Document excerpt -

It will be “extremely difficult” to hold the London Marathon this year amid the coronavirus pandemic, the founder of the Great North Run Brendan Foster has said.
Foster’s event, due to be staged on September 13 with a record 60,000 adult participants, was cancelled on Monday due to the insurmountable challenges posed by the Covid-19 outbreak.
A decision on whether this year’s London Marathon – already postponed from April to October – can go ahead is expected to be made on Sunday.
“Mass participation events in the form that ours takes, and the London Marathon takes, are clearly going to be extremely difficult to hold and it’s going to be up to us to find a formula for the future,” he said.
Over £20million was raised for charity by last year’s Great North Run, and Foster admits the sector will be “hurting” as a consequence of the cancellation.
Foster said it would have been impossible to make the race Covid-secure, adding that the start line “would have stretched from Newcastle to Berwick” with two-metre social distancing in place.
Organisers are now focusing on making next year’s edition, already scheduled for September 12, the biggest and best event possible and Foster says the desire to race is in-built in mankind.
“It’s in our DNA to run, and to run in groups. We have been doing it for two million years, so there’s no way that a pandemic like this is going to blow away man’s endeavour in terms of running, and running together,” he said.
“Running together has been there for two million years, this isn’t going to stop it.”
Another consideration in cancelling the race was the pressure on health workers, with over 500 having previously volunteered their time to take care of any participants who suffered any medical issues.
“We’re obviously very sad and disappointed, but putting it in perspective we’re not in pain and anguish like people who have had the disease and nor are we devastated like families who have lost loved ones,” he said.
“It is a blow but it is nothing like others have suffered.”
Organisers are working on an extension of the Great Run Solo virtual project, which challenges runners of all abilities to set particular targets and raise money while doing so.
The Great Manchester Run on September 6 has also been cancelled, with the next edition of the race set for May 23, 2021.
Golf’s European Challenge Tour has announced it will resume with two dual-ranking events in Austria in July.
The Austrian Open will take place at the Diamond Country Club from July 9-12, with the Euram Bank Open at Golf Club Adamstal from July 15.
Both events will share ranking points with the European Tour, which will resume its own 2020 season with the British Masters at Close House from July 22.

Required action A -
In the sports news report, how much was raised for charity by last year's Great North Run?
Required action B -
Resume the sports news report, picking up right after its final sentence about the European Tour restarting its season.
The listing below has no connection to the sports news report.

Extracted data entries:
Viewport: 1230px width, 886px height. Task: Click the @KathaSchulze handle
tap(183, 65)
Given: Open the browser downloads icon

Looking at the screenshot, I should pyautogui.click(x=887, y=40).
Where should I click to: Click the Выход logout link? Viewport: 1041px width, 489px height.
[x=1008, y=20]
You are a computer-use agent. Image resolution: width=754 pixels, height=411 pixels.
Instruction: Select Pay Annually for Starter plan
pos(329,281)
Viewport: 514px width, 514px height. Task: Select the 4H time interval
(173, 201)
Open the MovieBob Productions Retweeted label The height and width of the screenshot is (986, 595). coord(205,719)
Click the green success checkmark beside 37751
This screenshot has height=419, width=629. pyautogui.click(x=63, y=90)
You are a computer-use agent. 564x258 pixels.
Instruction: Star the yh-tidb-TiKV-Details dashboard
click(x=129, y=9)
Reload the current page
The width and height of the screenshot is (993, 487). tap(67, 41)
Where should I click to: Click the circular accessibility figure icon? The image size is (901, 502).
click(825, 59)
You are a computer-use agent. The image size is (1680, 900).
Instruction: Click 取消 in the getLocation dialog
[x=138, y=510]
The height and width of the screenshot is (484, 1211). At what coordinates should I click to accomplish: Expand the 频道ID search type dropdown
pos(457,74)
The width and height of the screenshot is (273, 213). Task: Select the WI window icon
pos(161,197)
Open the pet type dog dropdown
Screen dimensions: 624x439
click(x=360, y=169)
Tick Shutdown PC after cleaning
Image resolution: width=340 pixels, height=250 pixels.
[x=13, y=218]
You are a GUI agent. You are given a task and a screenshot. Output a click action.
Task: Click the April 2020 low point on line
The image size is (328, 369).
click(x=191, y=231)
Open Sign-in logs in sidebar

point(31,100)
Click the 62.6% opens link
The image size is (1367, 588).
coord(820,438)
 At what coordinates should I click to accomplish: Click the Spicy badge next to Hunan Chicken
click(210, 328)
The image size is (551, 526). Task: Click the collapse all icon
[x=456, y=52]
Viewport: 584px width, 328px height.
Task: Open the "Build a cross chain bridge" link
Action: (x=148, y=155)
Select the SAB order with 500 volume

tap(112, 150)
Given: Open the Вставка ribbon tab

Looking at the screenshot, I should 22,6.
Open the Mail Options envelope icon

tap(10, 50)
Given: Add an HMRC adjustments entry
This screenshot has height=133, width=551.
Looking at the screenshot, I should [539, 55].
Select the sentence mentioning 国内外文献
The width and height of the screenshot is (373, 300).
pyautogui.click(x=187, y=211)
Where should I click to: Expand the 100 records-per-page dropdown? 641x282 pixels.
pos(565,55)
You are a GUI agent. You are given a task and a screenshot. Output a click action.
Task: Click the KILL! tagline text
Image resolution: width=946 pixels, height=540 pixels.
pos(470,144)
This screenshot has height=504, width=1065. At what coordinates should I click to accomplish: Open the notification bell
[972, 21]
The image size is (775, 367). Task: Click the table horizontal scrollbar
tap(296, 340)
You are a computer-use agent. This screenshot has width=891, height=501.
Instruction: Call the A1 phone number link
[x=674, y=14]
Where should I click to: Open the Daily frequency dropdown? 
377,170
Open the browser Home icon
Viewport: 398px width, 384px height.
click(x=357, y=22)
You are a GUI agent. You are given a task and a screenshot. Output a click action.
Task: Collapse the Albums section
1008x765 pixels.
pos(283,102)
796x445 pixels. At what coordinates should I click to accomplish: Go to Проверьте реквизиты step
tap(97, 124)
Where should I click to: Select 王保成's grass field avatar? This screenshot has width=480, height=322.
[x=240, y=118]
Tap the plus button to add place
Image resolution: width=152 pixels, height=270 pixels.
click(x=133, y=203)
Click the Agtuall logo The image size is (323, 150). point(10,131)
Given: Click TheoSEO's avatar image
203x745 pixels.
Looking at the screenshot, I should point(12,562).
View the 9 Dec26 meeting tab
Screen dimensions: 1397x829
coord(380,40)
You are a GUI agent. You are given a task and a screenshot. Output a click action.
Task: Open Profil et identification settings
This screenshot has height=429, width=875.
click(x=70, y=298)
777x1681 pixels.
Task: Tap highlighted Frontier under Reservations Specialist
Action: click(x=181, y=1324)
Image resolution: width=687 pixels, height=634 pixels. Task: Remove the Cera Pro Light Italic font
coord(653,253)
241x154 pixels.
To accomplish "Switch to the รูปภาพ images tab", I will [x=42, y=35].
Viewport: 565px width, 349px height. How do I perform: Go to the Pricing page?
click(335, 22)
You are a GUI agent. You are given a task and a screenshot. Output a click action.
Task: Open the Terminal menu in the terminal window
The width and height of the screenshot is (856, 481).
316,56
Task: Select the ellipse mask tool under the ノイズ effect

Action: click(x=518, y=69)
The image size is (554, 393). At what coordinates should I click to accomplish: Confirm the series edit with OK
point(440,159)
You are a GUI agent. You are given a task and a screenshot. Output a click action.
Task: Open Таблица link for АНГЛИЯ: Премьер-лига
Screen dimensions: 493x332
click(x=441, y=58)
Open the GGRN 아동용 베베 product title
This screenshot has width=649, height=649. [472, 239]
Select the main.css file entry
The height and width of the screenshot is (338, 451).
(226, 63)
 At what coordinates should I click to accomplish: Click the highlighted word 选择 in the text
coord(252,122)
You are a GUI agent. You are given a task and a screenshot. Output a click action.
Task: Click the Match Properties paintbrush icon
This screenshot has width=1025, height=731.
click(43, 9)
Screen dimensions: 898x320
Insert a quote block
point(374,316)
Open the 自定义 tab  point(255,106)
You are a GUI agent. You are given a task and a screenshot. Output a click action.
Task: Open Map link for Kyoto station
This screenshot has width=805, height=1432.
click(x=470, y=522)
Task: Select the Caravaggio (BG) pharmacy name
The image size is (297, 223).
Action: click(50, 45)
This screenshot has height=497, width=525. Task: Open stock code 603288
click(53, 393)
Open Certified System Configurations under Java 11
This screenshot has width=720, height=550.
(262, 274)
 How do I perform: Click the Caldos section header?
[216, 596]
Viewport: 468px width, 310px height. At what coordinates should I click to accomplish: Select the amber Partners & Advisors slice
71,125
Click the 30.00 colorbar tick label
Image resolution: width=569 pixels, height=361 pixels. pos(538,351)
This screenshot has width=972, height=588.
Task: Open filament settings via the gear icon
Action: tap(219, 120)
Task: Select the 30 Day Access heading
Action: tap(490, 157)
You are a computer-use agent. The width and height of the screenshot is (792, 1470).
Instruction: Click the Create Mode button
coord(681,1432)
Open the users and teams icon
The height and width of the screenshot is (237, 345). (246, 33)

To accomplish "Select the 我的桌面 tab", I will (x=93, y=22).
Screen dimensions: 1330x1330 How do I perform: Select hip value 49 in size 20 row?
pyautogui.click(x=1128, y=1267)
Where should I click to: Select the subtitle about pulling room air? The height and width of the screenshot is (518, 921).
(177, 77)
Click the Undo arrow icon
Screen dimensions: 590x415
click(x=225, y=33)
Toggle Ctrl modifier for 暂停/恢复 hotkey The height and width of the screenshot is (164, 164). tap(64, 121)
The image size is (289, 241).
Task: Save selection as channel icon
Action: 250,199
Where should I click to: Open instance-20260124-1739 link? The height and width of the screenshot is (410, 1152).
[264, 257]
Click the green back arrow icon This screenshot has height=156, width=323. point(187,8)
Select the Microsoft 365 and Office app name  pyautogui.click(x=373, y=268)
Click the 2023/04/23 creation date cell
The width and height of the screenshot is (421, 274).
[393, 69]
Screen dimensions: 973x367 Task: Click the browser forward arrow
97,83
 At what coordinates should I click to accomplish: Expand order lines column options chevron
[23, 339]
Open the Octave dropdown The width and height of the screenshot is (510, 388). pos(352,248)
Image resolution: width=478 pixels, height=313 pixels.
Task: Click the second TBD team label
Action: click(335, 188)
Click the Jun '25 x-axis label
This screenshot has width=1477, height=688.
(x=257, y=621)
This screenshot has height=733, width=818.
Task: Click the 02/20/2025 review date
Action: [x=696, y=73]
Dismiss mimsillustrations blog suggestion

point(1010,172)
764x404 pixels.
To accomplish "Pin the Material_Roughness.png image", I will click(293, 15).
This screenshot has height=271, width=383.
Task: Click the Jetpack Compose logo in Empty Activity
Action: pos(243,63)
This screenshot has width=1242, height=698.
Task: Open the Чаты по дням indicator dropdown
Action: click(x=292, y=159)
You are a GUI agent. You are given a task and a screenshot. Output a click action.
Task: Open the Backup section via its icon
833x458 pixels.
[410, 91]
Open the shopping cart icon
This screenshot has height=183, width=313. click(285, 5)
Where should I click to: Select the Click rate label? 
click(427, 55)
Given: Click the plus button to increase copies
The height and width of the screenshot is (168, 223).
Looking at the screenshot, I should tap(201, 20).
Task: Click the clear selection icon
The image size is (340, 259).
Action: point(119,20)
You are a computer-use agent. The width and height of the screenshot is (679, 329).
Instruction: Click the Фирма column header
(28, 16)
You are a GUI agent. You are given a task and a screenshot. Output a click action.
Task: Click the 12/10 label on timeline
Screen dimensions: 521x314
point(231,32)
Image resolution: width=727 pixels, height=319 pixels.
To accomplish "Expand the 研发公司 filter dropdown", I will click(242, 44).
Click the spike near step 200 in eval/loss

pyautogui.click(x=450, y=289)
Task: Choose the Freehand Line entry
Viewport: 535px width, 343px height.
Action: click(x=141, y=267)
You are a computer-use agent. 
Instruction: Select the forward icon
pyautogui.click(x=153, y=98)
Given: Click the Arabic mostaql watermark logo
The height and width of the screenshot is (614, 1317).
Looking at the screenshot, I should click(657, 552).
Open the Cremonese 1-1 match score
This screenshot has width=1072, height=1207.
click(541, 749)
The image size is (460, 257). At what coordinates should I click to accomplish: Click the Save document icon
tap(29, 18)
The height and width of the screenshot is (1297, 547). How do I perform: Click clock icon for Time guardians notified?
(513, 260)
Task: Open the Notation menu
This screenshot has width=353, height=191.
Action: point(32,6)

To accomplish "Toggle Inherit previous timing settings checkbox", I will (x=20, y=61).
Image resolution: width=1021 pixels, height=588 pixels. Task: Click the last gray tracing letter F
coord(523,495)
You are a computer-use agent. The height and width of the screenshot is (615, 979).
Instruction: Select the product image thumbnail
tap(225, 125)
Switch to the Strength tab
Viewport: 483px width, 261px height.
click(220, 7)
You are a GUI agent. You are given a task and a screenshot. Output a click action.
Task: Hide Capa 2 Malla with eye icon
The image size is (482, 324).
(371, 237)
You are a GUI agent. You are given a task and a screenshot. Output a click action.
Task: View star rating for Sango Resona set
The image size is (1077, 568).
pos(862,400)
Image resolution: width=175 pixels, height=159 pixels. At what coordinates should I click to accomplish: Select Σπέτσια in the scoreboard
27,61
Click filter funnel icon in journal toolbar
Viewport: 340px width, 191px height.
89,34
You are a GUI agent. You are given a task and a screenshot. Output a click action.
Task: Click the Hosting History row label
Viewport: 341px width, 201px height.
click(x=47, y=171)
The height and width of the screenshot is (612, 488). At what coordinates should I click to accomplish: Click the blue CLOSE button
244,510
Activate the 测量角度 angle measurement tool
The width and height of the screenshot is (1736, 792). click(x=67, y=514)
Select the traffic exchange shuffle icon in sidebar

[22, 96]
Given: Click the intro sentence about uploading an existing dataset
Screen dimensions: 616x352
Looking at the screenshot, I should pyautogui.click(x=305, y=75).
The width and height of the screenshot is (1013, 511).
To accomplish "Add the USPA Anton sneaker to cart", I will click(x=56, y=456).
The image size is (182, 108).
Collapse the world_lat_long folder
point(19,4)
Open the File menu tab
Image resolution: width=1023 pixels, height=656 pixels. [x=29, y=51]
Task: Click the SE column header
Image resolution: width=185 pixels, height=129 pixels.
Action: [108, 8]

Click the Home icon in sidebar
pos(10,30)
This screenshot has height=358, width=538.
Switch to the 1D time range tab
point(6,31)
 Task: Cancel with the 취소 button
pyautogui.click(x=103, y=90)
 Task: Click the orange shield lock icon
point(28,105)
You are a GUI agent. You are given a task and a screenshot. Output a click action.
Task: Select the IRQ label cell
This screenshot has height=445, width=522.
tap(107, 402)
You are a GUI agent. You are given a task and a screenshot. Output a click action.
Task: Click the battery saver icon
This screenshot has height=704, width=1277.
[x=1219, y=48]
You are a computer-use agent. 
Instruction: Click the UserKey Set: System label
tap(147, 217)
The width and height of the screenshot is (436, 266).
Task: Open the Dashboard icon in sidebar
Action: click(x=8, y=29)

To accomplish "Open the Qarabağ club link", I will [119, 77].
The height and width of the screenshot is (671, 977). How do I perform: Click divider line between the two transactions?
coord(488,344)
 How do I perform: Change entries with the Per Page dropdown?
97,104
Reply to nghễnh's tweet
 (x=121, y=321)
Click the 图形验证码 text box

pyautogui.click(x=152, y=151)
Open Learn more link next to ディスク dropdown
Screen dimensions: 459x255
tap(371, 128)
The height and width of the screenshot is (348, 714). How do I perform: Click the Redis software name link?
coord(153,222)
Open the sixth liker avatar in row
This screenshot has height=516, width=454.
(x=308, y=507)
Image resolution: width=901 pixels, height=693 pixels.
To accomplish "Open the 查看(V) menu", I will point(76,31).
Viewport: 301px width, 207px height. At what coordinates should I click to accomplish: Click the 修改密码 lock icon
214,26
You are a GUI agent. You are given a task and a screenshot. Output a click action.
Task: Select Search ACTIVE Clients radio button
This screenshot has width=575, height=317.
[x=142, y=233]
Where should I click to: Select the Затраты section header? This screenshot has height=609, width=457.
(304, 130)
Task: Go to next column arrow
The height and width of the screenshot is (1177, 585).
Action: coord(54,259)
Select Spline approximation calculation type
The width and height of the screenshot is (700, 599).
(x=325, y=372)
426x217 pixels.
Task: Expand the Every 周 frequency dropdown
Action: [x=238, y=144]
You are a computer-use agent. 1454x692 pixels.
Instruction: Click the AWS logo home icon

Expected output A -
Over £20million.

Expected output B -
Jamie Hodges, head of the Challenge Tour, said: “We will continue to be guided by the European Tour’s medical health strategy and we will announce details of subsequent 2020 Challenge Tour events in due course.”
Darts officials insist they have not given up hope of staging next month’s PDC World Matchplay in front of a crowd at Blackpool’s Winter Gardens.
The PDC says it is awaiting Government advice before determining how to proceed, with another option switching the event to the Marshall Arena in Milton Keynes, which recently staged snooker’s successful behind-closed-doors return.
PDC chief executive Matt Porter told The Darts Show: “Although we’ve had a few people scoffing at us, we haven’t given up hope of a crowd in Blackpool and that’s purely because the Government hasn’t given up hope of allowing public gatherings to take place again.
“We’re expecting an announcement on July 4th – it is not our decision. We are in the hands of other people and we will be led by what the decisions from above are.”
Meanwhile, World Rugby hosted a ‘professional game forum’ to discuss the effects of coronavirus on the global calendar.
Representatives from 12 major nations, a host of elite leagues and other confederations discussed potential ways to reform the fixture list for the remainder of 2020 and, as World Rugby later confirmed, “exchange frank views”.
With so many competing interests it was unlikely that the meeting would end with a clear agreement and the concluding statement acknowledged the “absence of full alignment”. A final decision on how to proceed for the remainder of the year will be voted on by the World Rugby Council on June 30.
“All stakeholders believe that a meaningful reform of the international calendar is necessary in a much-changed post-Covid-19 environment to revitalise the global game and deliver much-needed alignment between international and club rugby with fewer overlaps and enhanced player rest periods,” read the statement.